Molecules on symmetry elements are completed with symmetry related parts. This process
may lead to large clusters of ARU's in the case of polymeric structures. Clicking on the
menu Option
Join-Expand (Changing from RED to White) will minimize the number of
ARU's generated in the connectivity search for polymeric structures. Note: Atoms unwanted
in a subsequent ORTEP plot can be removed with the
DeleteAtoms button on the ORTEP
menu.
1.4.10.4 - ORGANIC/INORGANIC Toggle
Different default Radii sets are used for Organic and Inorganic structures respectively. This
option is in particular useful for coordination complexes. No ring search is done by default
for inorganic structures. The default setting is triggered by the presence or absence of an
organic carbon atom (i.e. C & H present). Example: The default for NaCl will be
inorganic
whereas organometallic compounds are treated as
organic. This will avoid the generation of
infinite structures as part of the connectivity search.
1.4.10.5 - ROUND
By default, coordinates and derived data (bonds, angles etc.) are rounded following the
established 1-19 rule (This is the Acta Crystallographica standard and requirement).

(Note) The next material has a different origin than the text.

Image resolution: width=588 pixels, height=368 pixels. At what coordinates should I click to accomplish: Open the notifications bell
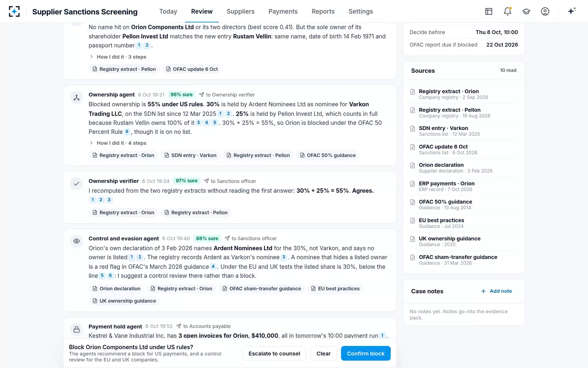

This default can be changed by clicking in one of the alternative boxes
- leftmost box - no rounding i.e. ROUND OFF
- second box - round following the 1-9 rule
- third box - round following the 1-19 rule [default].
rightmost box - round following 1-29 rule
1.4.10.6 - Parentheses Toggle
By default, the numerical part of the label is enclosed in parentheses in listing files but not
in ORTEP and PLUTON plots. The latter is controlled in the respective sub-menus.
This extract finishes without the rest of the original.